• WHAT TO WORK ON
a - In the blog post about a director's notes on a screenplay draft, which genres does the director want the film to be?
b - In the blog post about a director's notes on a screenplay draft, translate this sentence into Spanish: "The hero is passive, not active."
c - Write the next part of the blog post about a director's notes on a screenplay draft, beginning after its final sentence.
--- SELECTED TEXT ---
A big, fat puzzlement

So the director read my draft.  He liked it, but felt it wasn’t what he was looking for.  Not that this kicks me off the project, you understand.

He is sticking to his original version of the story, which I’m still having a hard time wrapping my head around.  The more I look at his notes, the more I wonder “Does this guy have a grasp of screenwriting basics?”

For example:  the hero is not only a film student (natch), but a really good one. “No matter what he writes, it will be awesome.”  But his crisis is that he’s not inspired to write his final script before graduating.  As a writer, I can relate to it, but it’s a boring crisis.  Where’s the conflict?  Why not have it be about the ramifications of NOT writing it?  In my version, he was worried that the script wouldn’t be good, and he kept having these dreams about overcoming self-doubt, inspiration and so on.

But it wasn’t what he wanted.

This guy wants what sounds like ‘representation of concepts’, like one character to represent inspiration as arousal of the mind, and another to stand for the hero’s gratification.  What does that even mean?  And one character is a link between his motivation and his inspiration.  This is where the cartoony question mark appears over my head with a ‘boing’ sound effect.

I’m very concerned with how this is all supposed to fit together.  Some of the scenes and characters don’t have any basis.  It’s like he thought “I’d like to have this happen,” but FOR NO REASON.  I hate when that happens.

He wants this to be an action/thriller/fantasy.  As I told him last week, where’s the action?  Right now, it’s a whole bunch of talking heads.  The hero is passive, not active.  The thriller aspect means suspense, intrigue and mystery.  What he’s suggesting has none of these.  The fantasy refers to him wanting it to be all set in the hero’s mind; it’s all a dream.  I can make an exception for the fantasy aspect, but SOMETHING HAS TO HAPPEN!
--- DATASET CONTENT ---
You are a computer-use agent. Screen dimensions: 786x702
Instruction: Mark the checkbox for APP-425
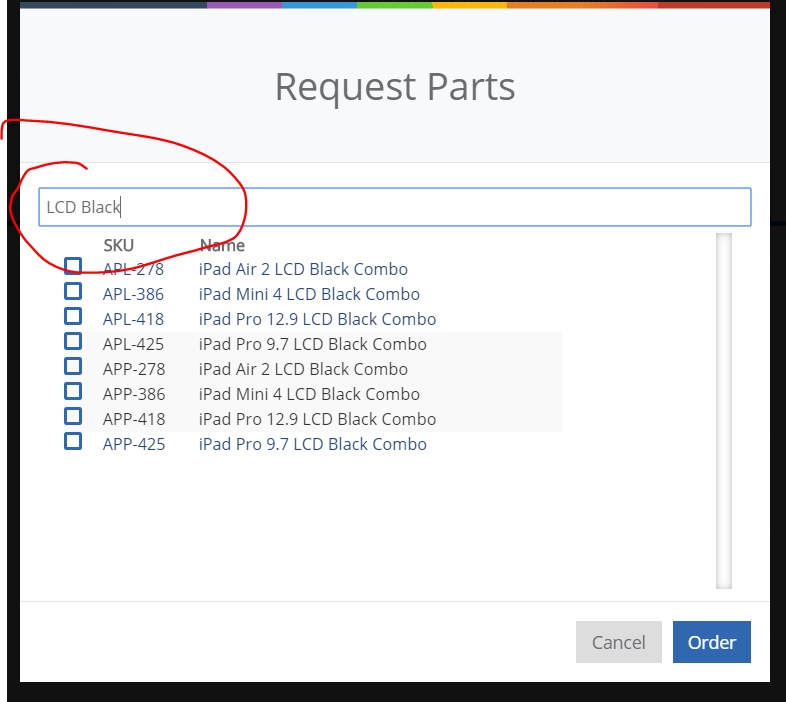(73, 441)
---
• ANSWERS IN ORDER
a - An action/thriller/fantasy.

b - El héroe es pasivo, no activo.

c -
He sent me the character descriptions today.  They were much more extensive than I expected.  As I mentioned above, the hero is a film student and his work is awesome, etc., etc.  Making the Golden Boy your hero is boring, unless something happens that conflicts with him.  The Girlfriend character is listed as angry; why is she angry?  I was told because she thinks he cheated on her.  But it was in a dream.  And she’s angry in the dream.  But is she angry in real life?  There’s a bossy call girl, who is supposed to be doing ‘naughty things’.  And her pimp, who is an orphan but was raised by the call girl’s mother and promised to take care of her.  SO NOW HE’S PIMPING OUT A WOMAN HE PROBABLY CONSIDERS HIS SISTER?  AND THEY WANT TO OPEN AN ‘EXOTIC CLUB’ TOGETHER?  This is creepy on so many levels.

Then there’s the wise pool player, which I guess is supposed to be a kind of Obi-Wan character.  I think.  I don’t even know what he’s supposed to do.

Like I said, this is what the director wants.

I’m meeting with him tomorrow, armed with a whole bunch of questions.  If it doesn’t work out, no hard feelings.  I gave it a shot, but if he’s dealing in abstracts, then I’m not the right guy for the job.

He said he’s moving to LA/H’wood early next year.  No matter what happens, I wish him all the best.  He’s gonna need it.

And now we wait…

I didn’t post yesterday because it was a busy day.  I spent parts of the weekend and most of yesterday working on the outline, and subsequently the first draft of the short.

But it’s done. 11 pages, or 10 1/2 if you want to get technical about it.  It will be very interesting to hear what the director thinks of it.  After all, it is HIS project.  I’m just the hired help.

But just to be sure, I took another look at his pages.  Whoa.

I also checked out some of his other shorts.  Not bad, but the writing in the 2-parter left me a little flat.

Another part of my assignment was to put together a synopsis.  I gave it my best shot, but I’m still not sure if it was decent enough.  I’ll have to look for some online to get a better idea.

He also wanted a character description.  I didn’t even attempt that.  There are five characters, three of which are in once scene each (if you don’t count them appearing in the final scene as normal people).  There’s a main character and a supporting character.  I’d like to think at least those two come across on the page.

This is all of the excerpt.